Source data ->
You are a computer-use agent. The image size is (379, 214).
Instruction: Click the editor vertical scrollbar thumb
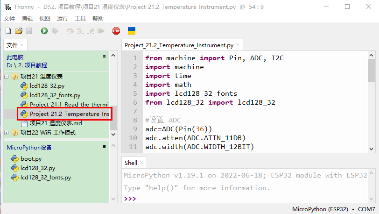(x=371, y=71)
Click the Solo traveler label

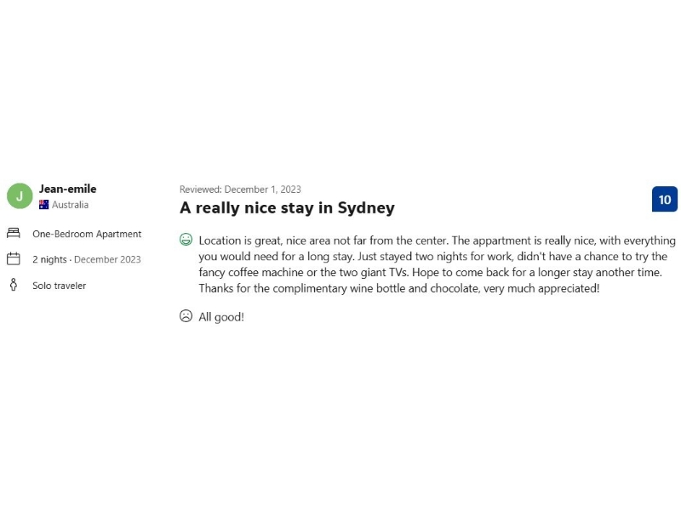[x=59, y=286]
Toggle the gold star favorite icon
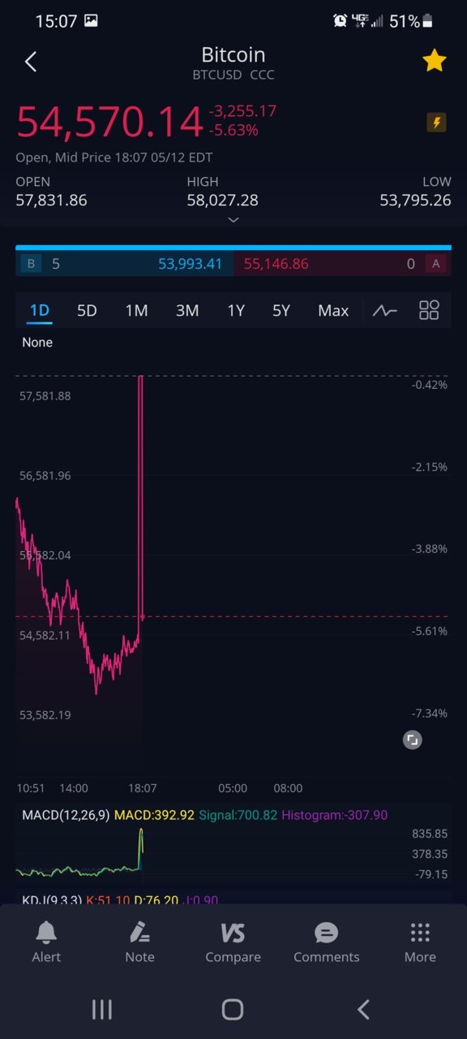 pyautogui.click(x=435, y=61)
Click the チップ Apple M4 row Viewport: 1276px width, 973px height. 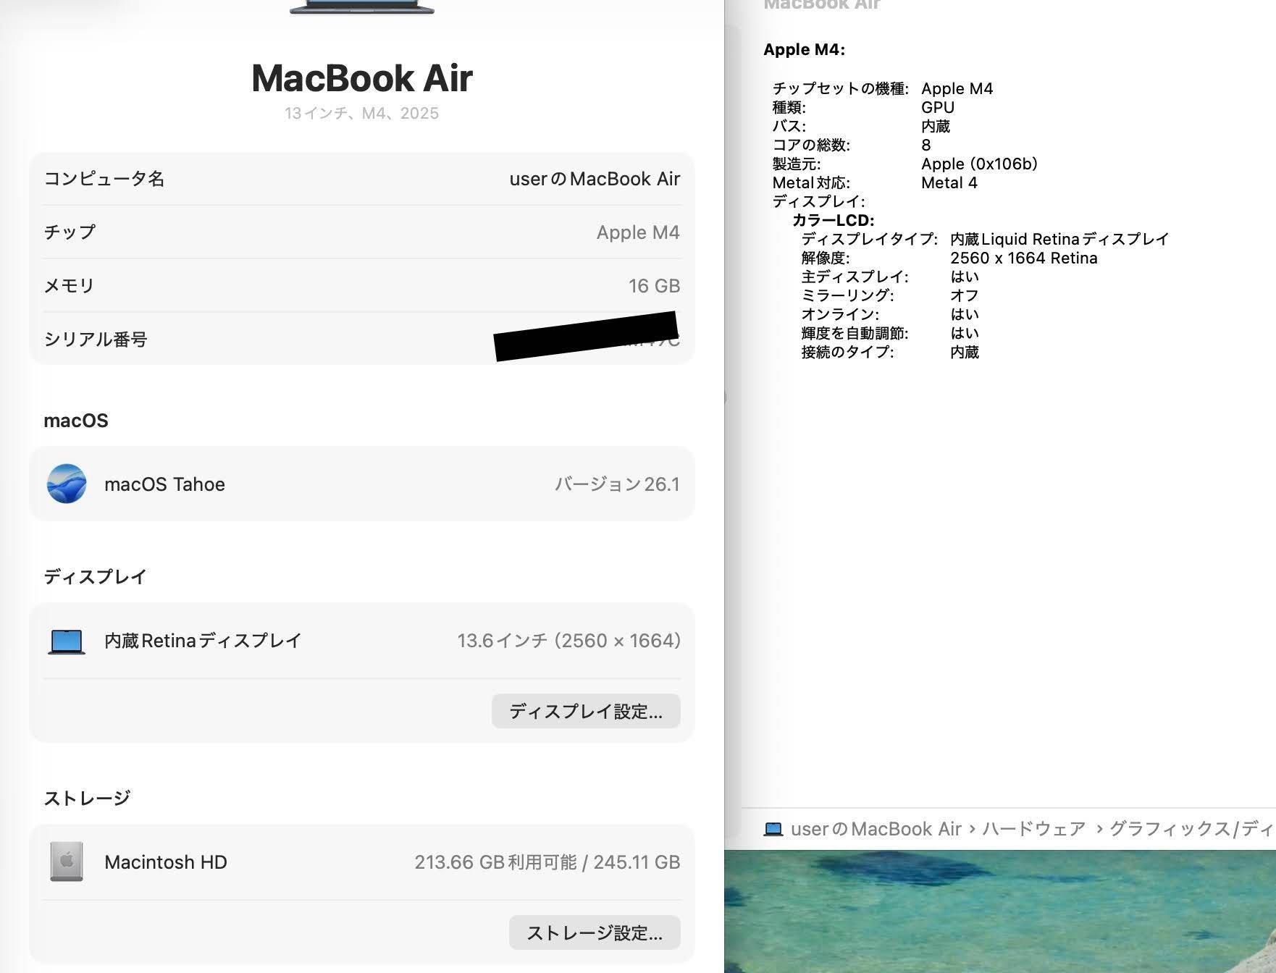pos(362,232)
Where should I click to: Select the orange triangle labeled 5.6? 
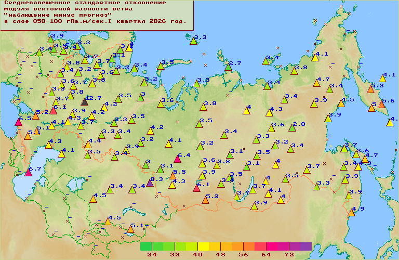[x=381, y=104]
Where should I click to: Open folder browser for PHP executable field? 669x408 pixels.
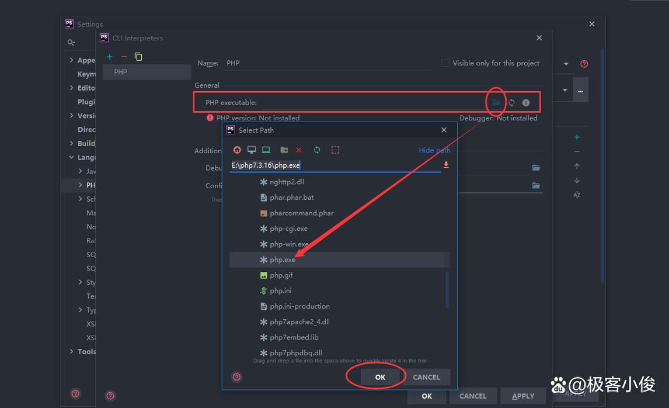click(x=496, y=102)
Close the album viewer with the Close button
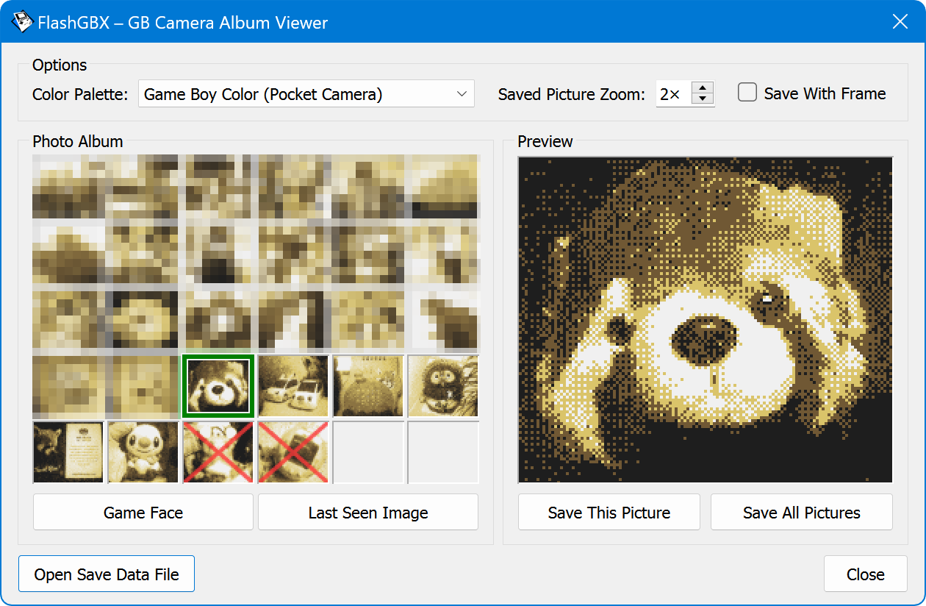The width and height of the screenshot is (926, 606). pos(865,574)
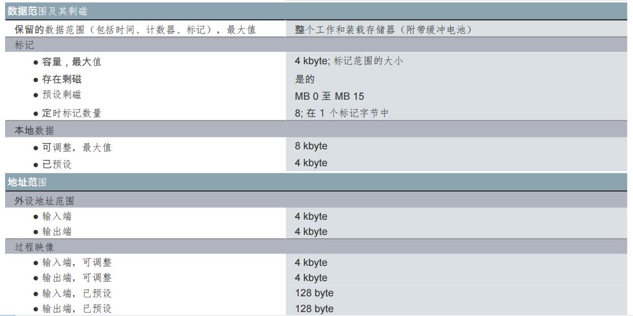The height and width of the screenshot is (316, 633).
Task: Click the 是的 value cell
Action: coord(304,79)
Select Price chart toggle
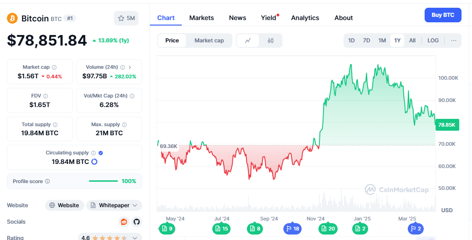Image resolution: width=472 pixels, height=240 pixels. (x=172, y=41)
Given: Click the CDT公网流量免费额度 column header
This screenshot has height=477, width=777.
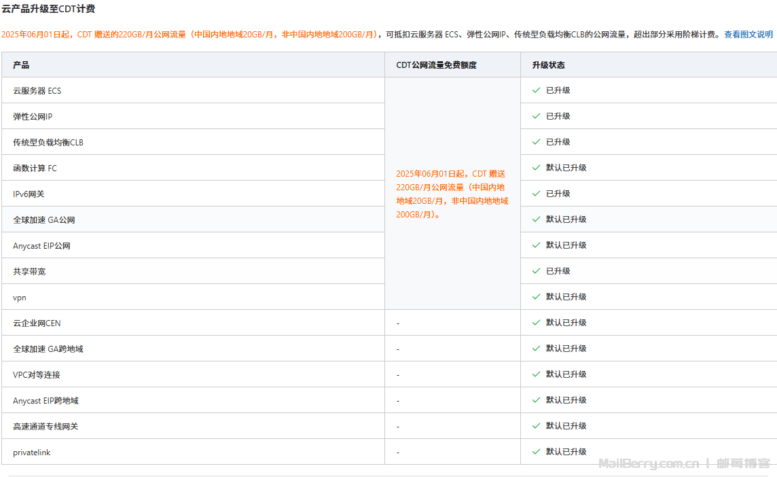Looking at the screenshot, I should [x=436, y=65].
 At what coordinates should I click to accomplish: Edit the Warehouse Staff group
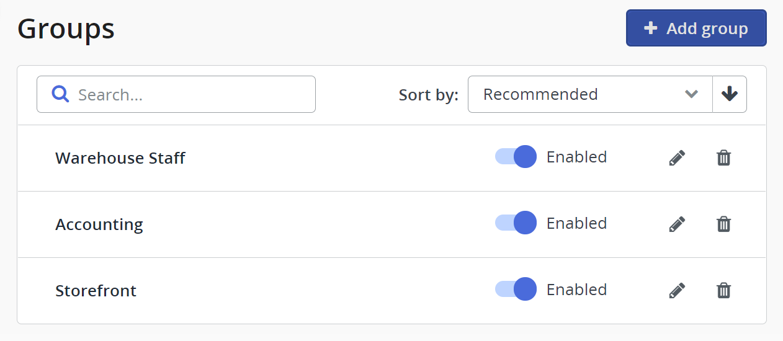(x=677, y=158)
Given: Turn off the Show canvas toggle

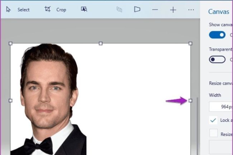Looking at the screenshot, I should point(217,35).
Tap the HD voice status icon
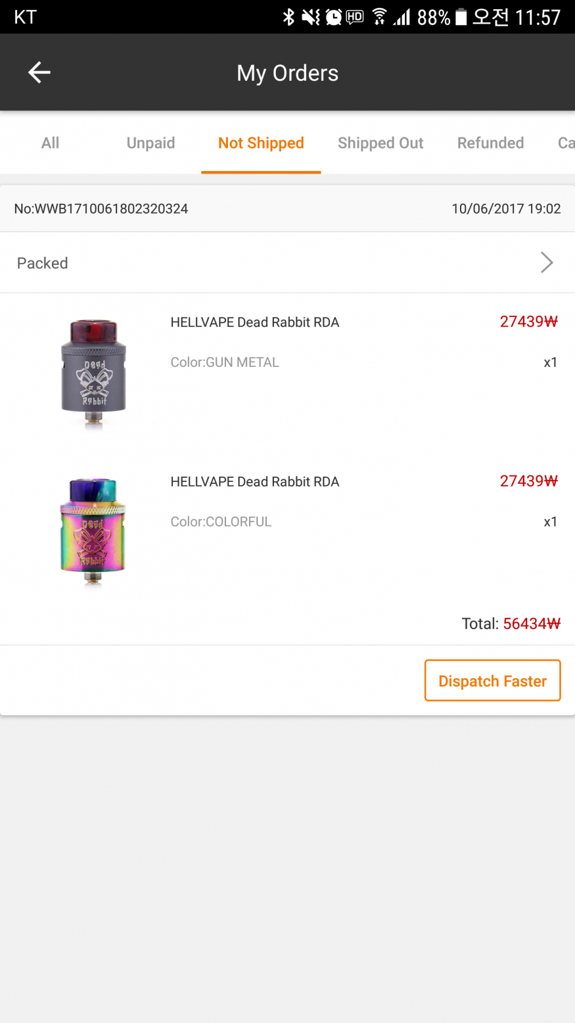 click(355, 17)
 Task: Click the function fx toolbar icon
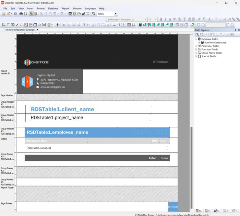click(39, 25)
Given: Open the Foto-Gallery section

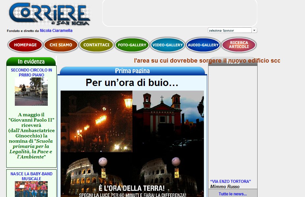Looking at the screenshot, I should coord(132,45).
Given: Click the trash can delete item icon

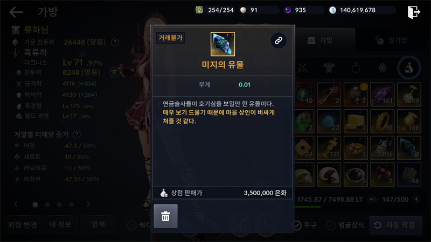Looking at the screenshot, I should click(x=165, y=216).
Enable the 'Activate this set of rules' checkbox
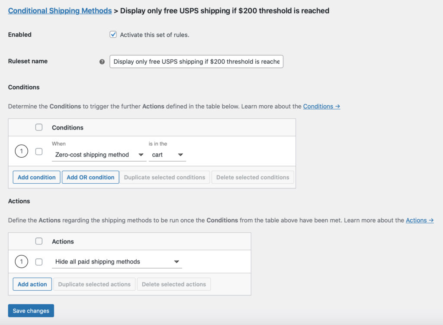 pos(113,34)
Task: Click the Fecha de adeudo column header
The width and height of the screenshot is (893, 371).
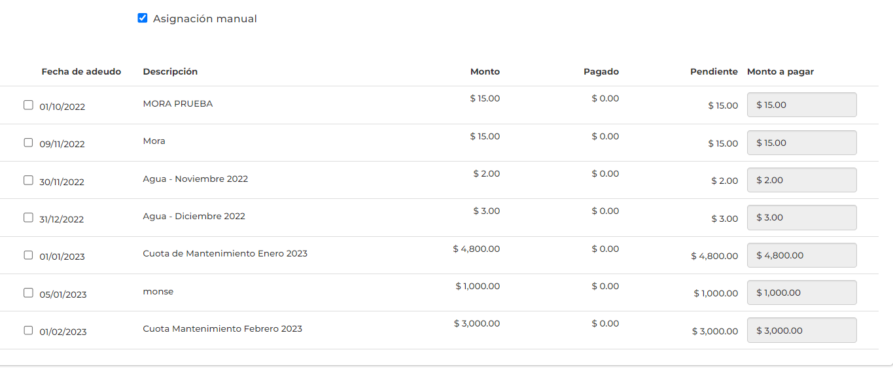Action: pyautogui.click(x=81, y=72)
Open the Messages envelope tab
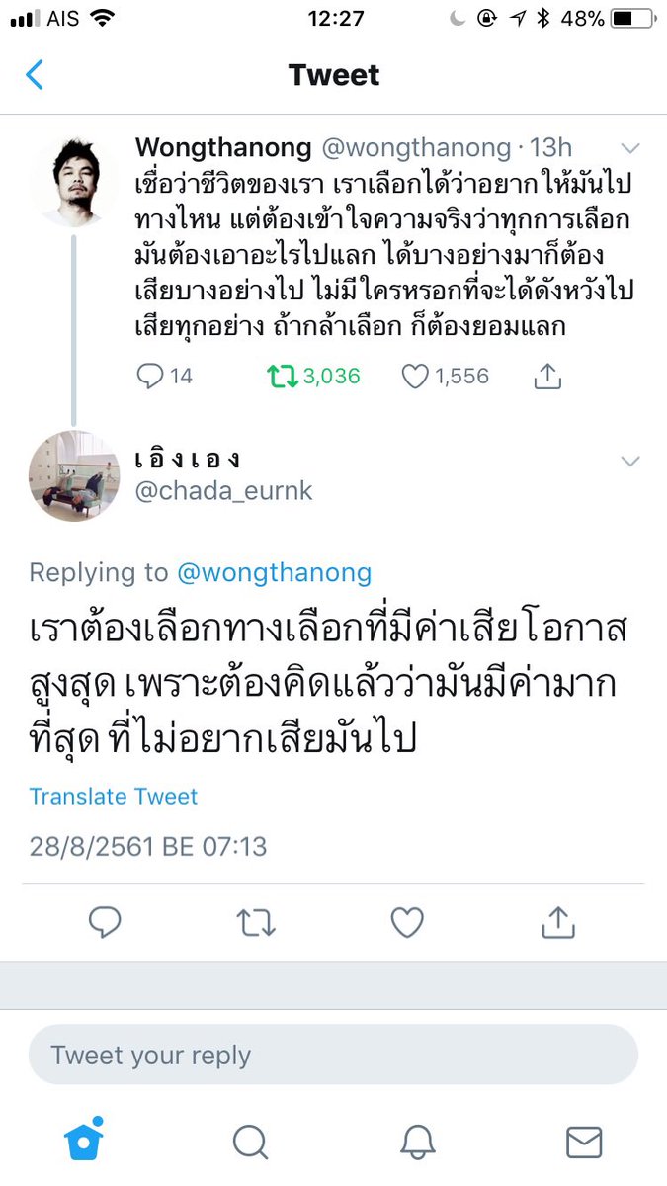 point(584,1143)
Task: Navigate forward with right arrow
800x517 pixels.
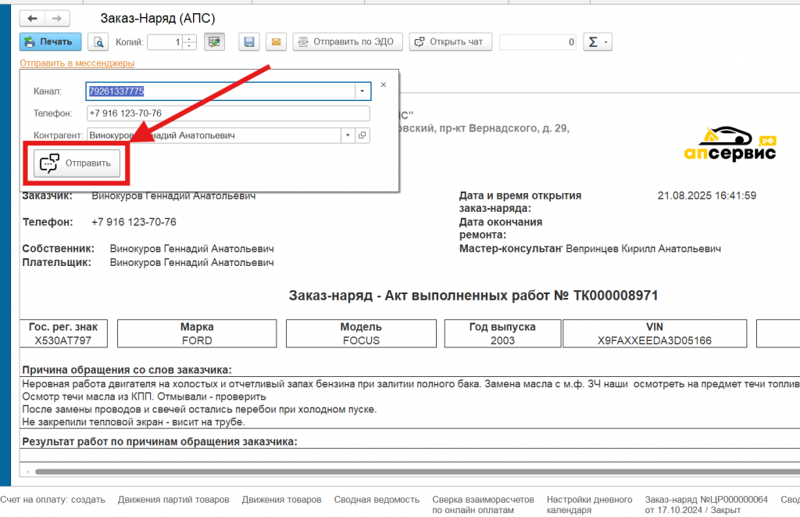Action: pos(55,18)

Activity ->
Return only the number of lines in the data that contain "header".

Answer box ->
2